Cependant, la nouvelle recherche a utilisé une technique innovante qui a contourné ce problème. Les résultats apparaissent dans la revue Nature Biotechnology .

Une technique de pointe à base de cellules souches

La nouvelle technique cible le cytosquelette - ou «échafaudage» interne - du hPSC pour diriger leur différenciation en cellules pancréatiques.

Le cytosquelette est une structure qui aide les cellules à conserver leur forme et offre le support mécanique qui permet aux cellules de se déplacer, de se diviser et de se multiplier.

Le ciblage de cette structure permet aux chercheurs de créer moins de cellules non pertinentes et de meilleures cellules bêta fonctionnant qui ont aidé à contrôler la glycémie.

Millman explique la nouveauté de l'approche en disant: «C'est une approche complètement différente, fondamentalement différente dans la façon dont nous procédons.»

«Auparavant, nous identifiions diverses protéines et facteurs et les saupoudrions sur les cellules pour voir ce qui se passerait. Comme nous avons mieux compris les signaux, nous avons pu rendre ce processus moins aléatoire. »

Stem cells ‘rapidly cured’ severe diabetes

Millman et son équipe ont transplanté des «agrégats de la taille d'un îlot» de cellules bêta différenciées de hPSC chez des souris atteintes de diabète de type 1.

Les îlots pancréatiques sont des groupes de cellules situées dans le pancréas. Certaines de ces cellules sont des cellules bêta productrices d'insuline.

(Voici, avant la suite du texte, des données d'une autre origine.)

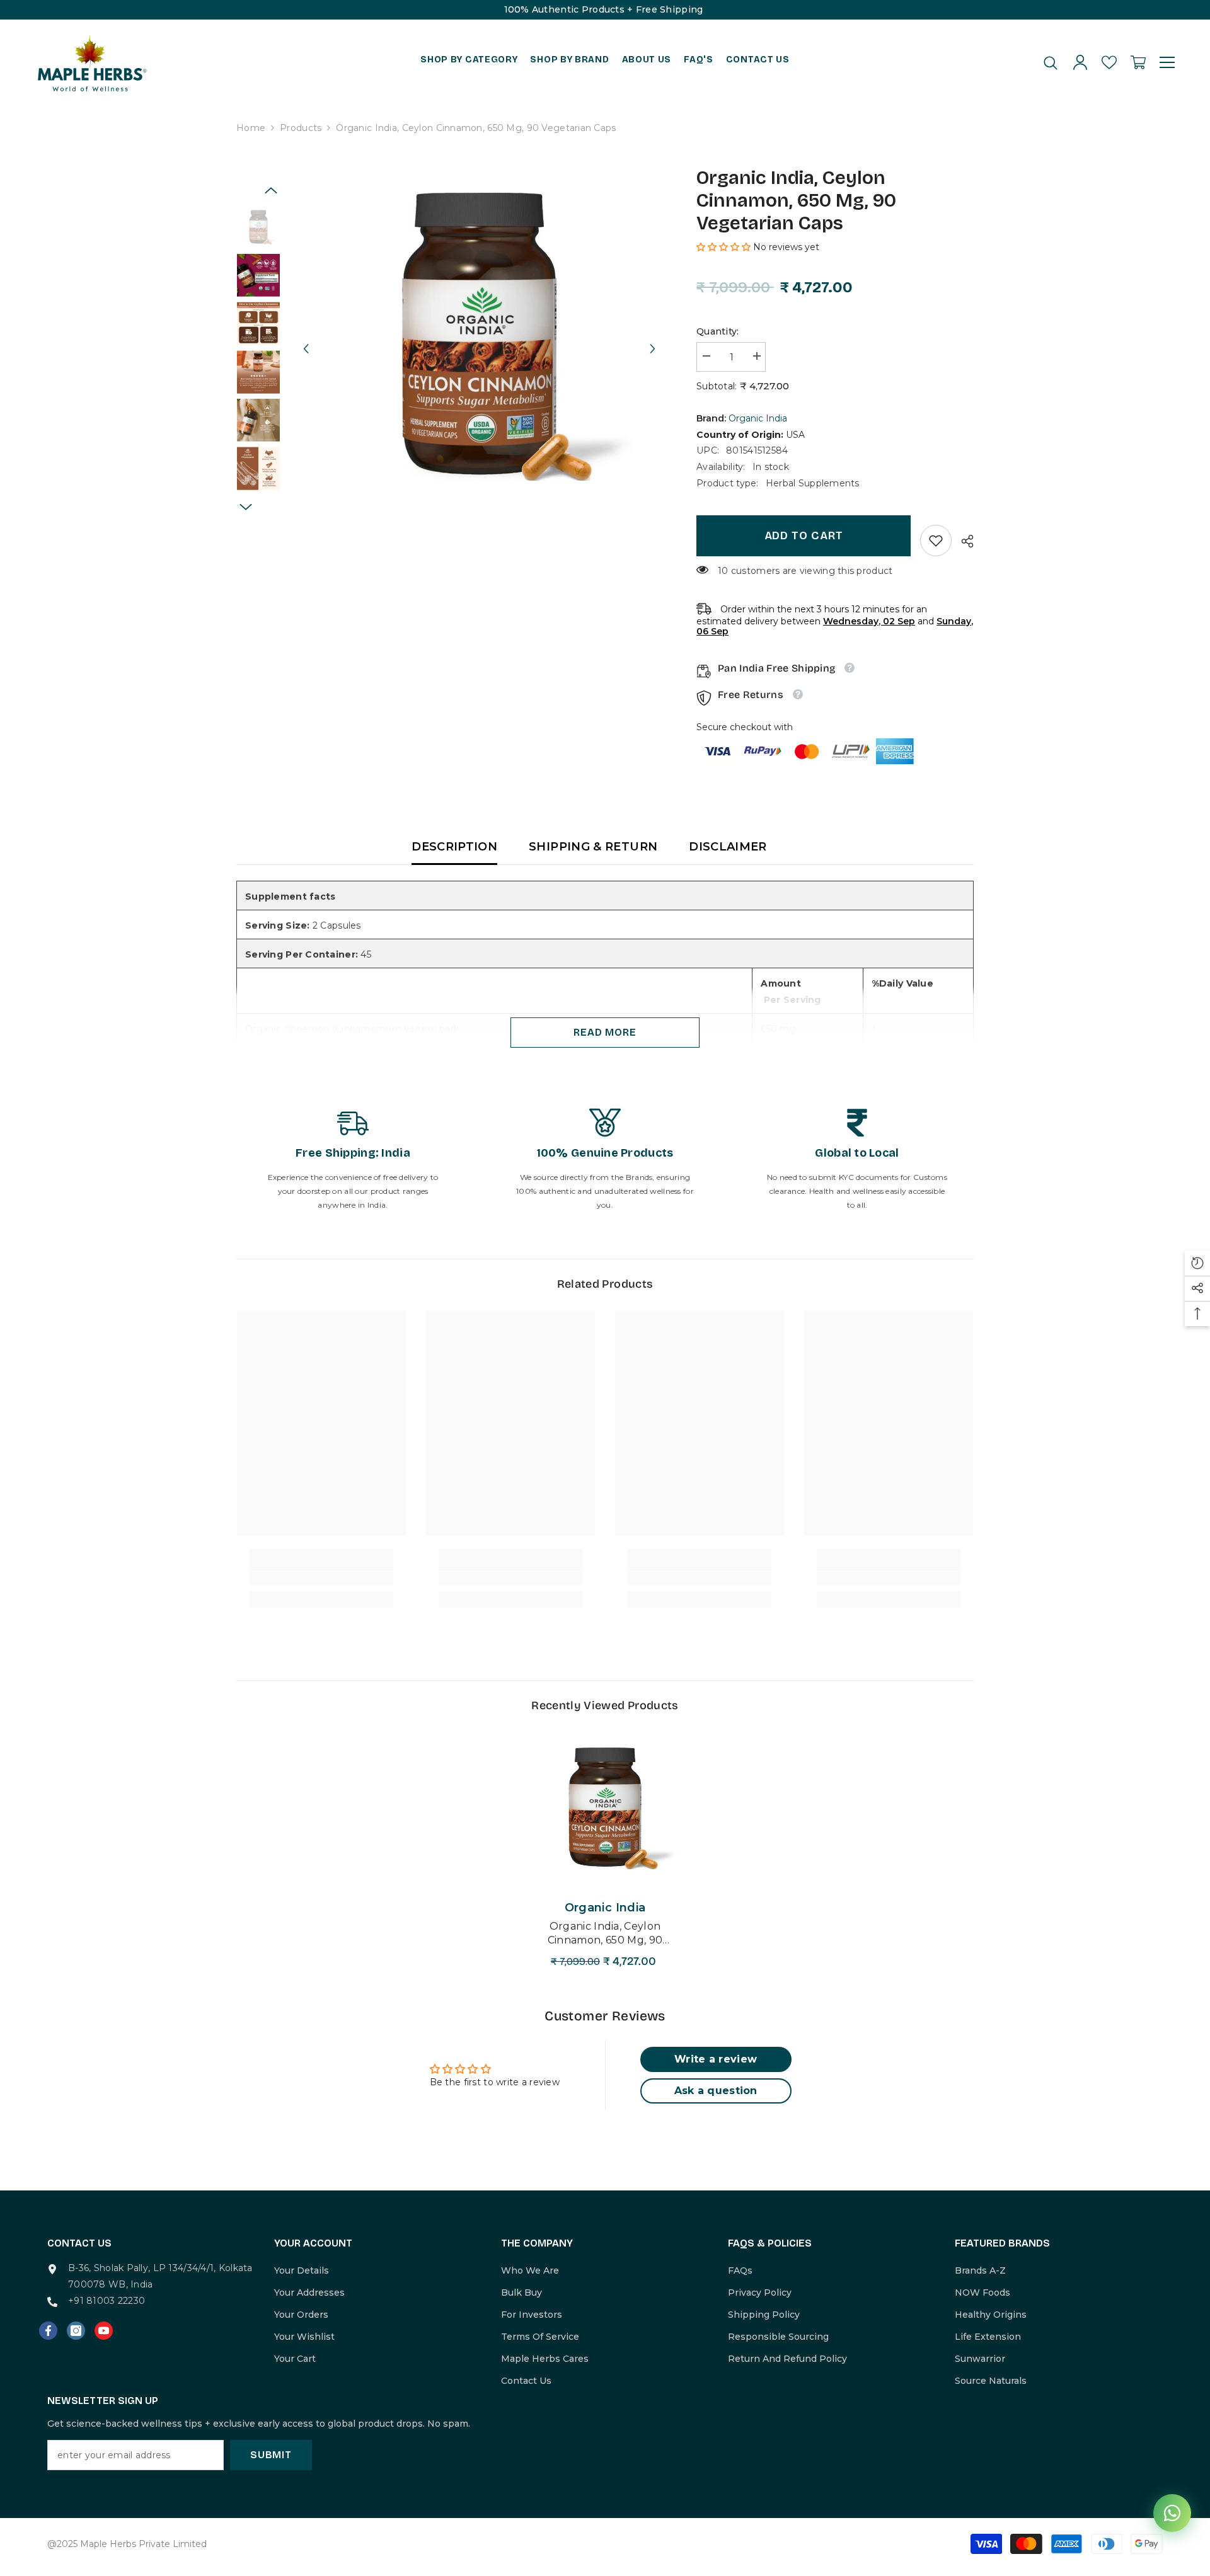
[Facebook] (48, 2330)
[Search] (1050, 62)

Cette procédure de transplantation «a rapidement inversé le diabète préexistant sévère chez la souris», écrivent les auteurs dans leur article. Le nouveau protocole sur les cellules souches «peut guérir rapidement le diabète préexistant chez la souris», soulignent-ils plus tard.

L'inversion s'est produite à un rythme similaire à celui des îlots humains et le contrôle normal de la glycémie a été maintenu pendant au moins 9 mois.

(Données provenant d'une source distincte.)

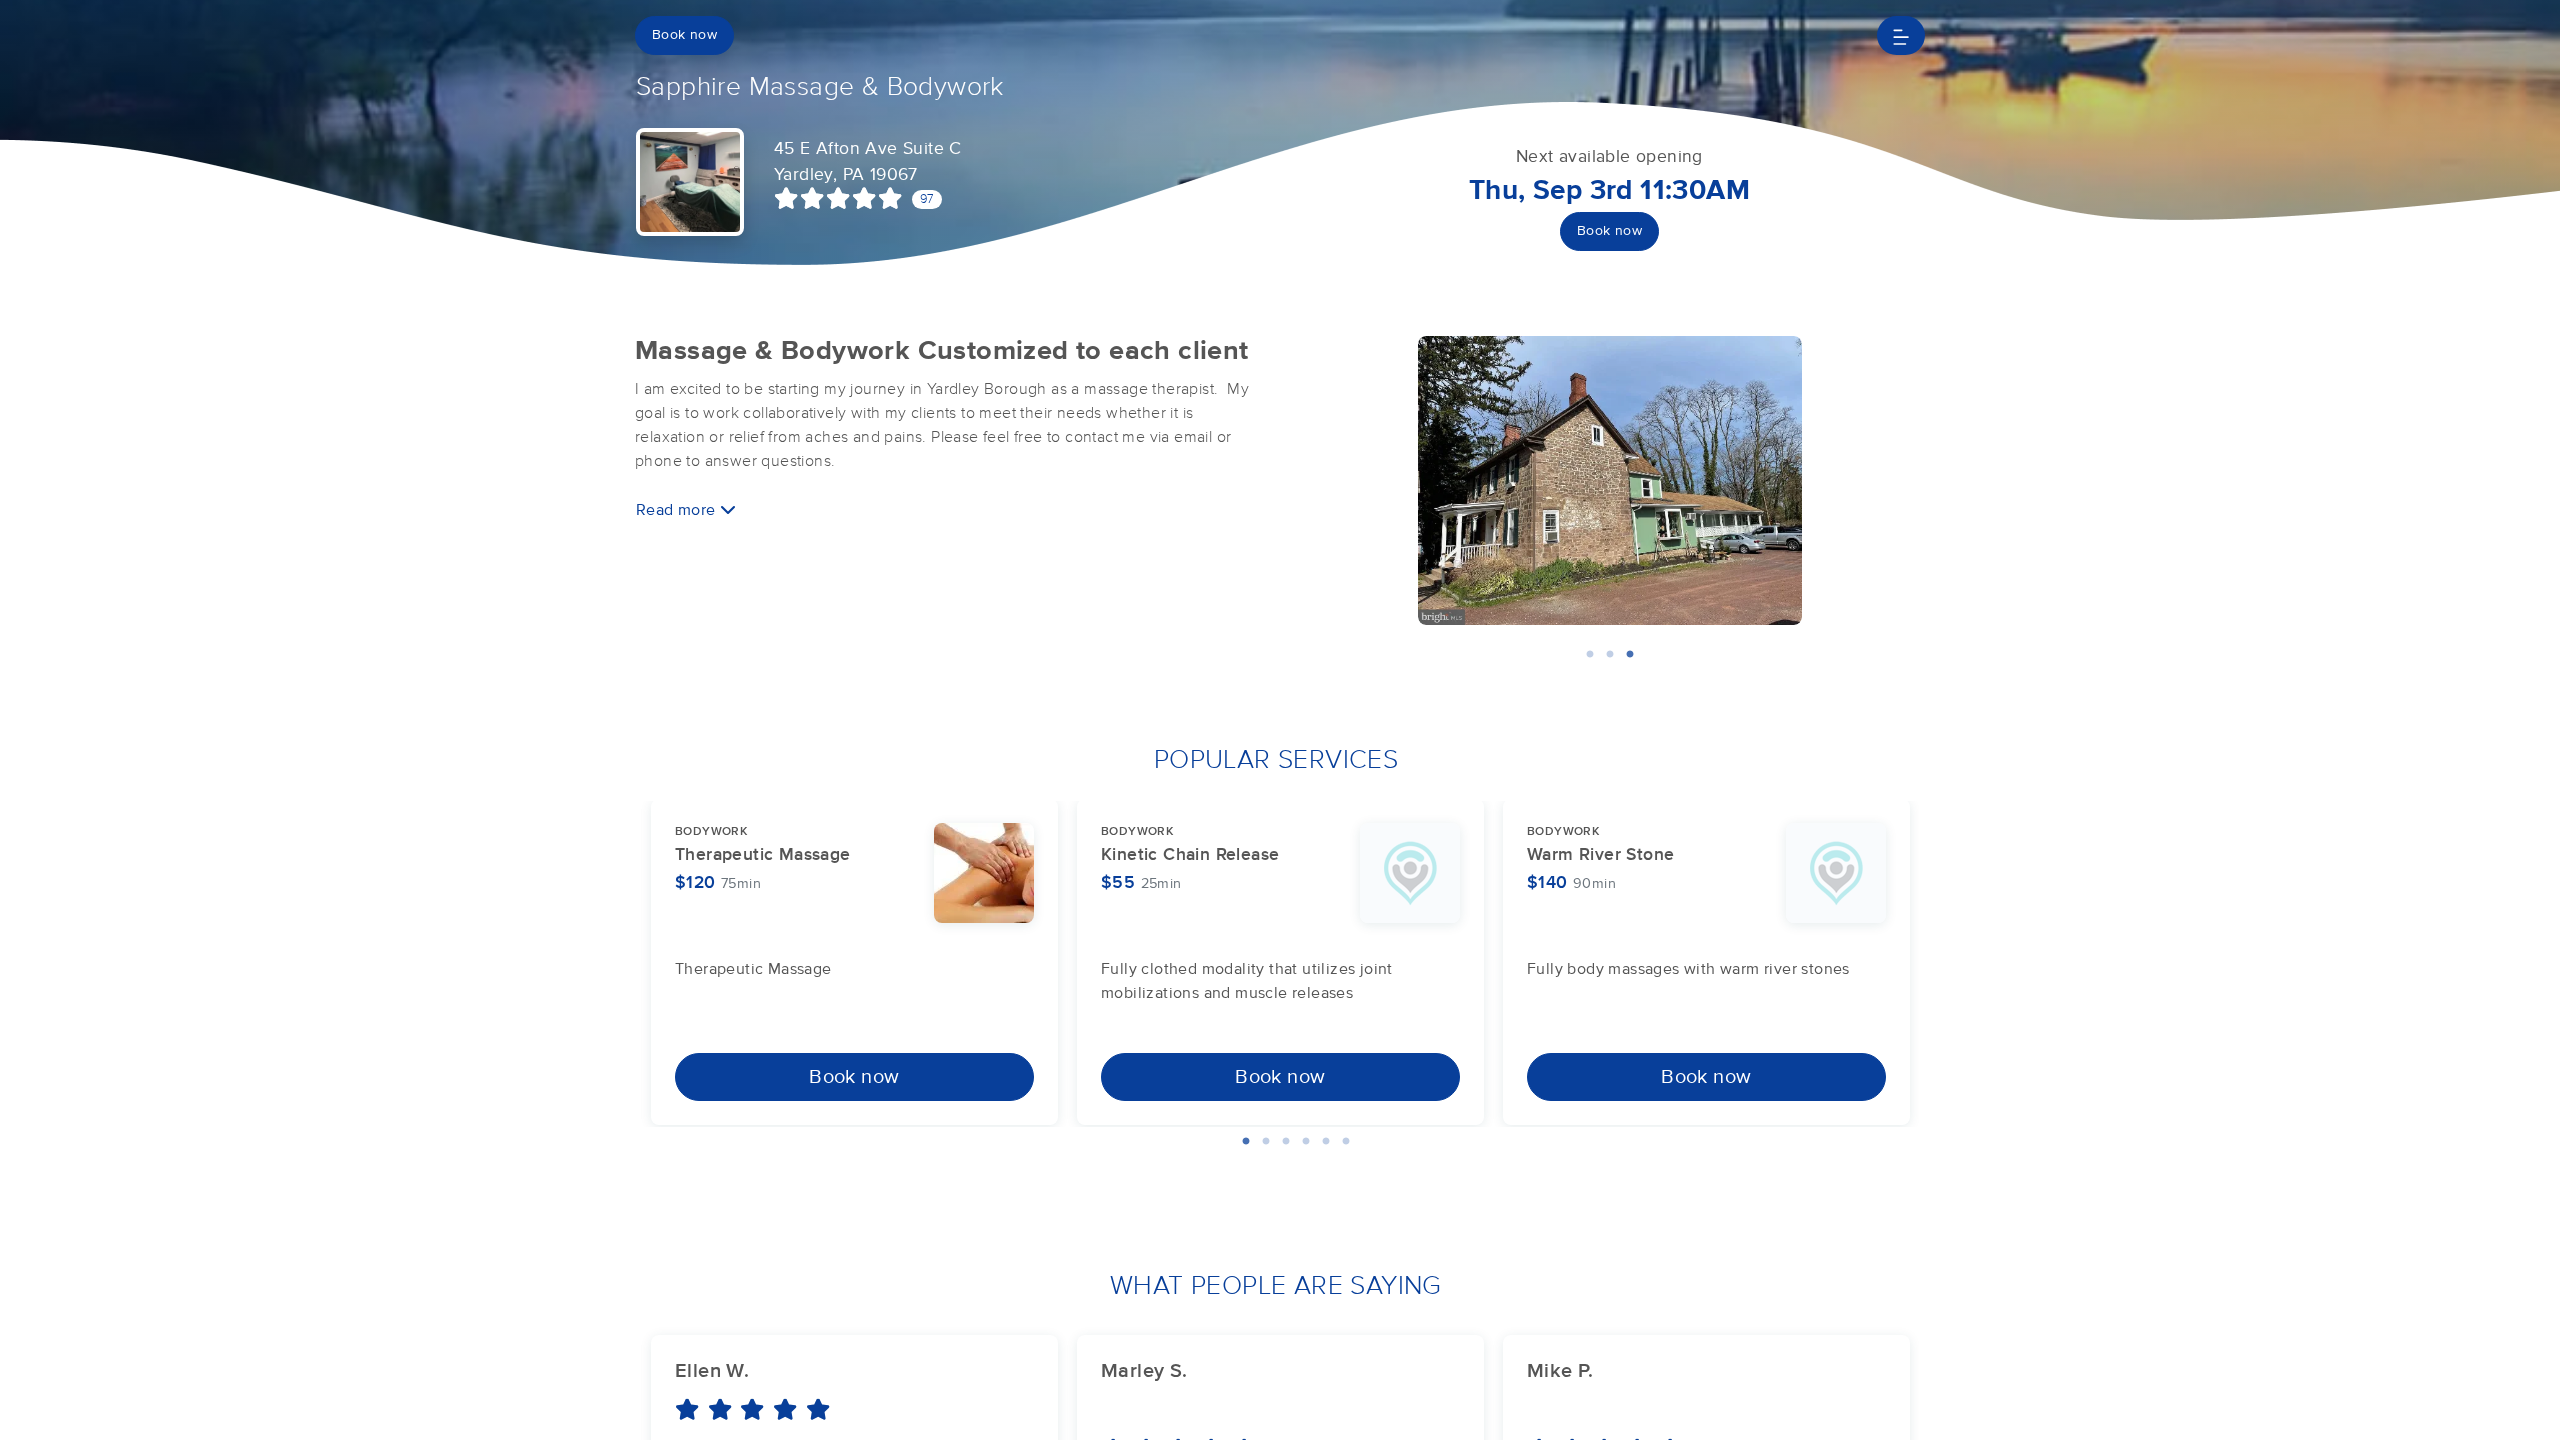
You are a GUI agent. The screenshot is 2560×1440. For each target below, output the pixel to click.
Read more (678, 510)
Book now (684, 35)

"Nous avons pu fabriquer plus de cellules bêta, et ces cellules ont mieux fonctionné chez les souris, dont certaines sont restées guéries pendant plus d'un an."

- Jeffrey Millman

L'enquêteur principal continue de rendre compte des résultats très importants.

«Ces souris avaient un diabète très sévère avec des lectures de sucre dans le sang de plus de 500 milligrammes par décilitre de sang (mg / dL) - niveaux qui pourraient être mortels pour une personne - et lorsque nous avons donné aux souris les cellules sécrétant de l'insuline, dans les 2 semaines leur glycémie était revenue à la normale et est restée ainsi pendant plusieurs mois. »

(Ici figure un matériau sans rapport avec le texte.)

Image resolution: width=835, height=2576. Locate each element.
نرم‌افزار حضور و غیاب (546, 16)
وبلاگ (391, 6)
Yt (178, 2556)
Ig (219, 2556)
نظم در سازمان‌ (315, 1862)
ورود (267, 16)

Cependant, le chercheur explique également qu'il reste quelques étapes à suivre avant que la recherche puisse aider les humains.

Tout d'abord, les chercheurs doivent tester les cellules chez des animaux plus gros, puis trouver un moyen d'automatiser la nouvelle technique pour produire les milliards de cellules nécessaires aux millions de personnes atteintes de diabète de type 1.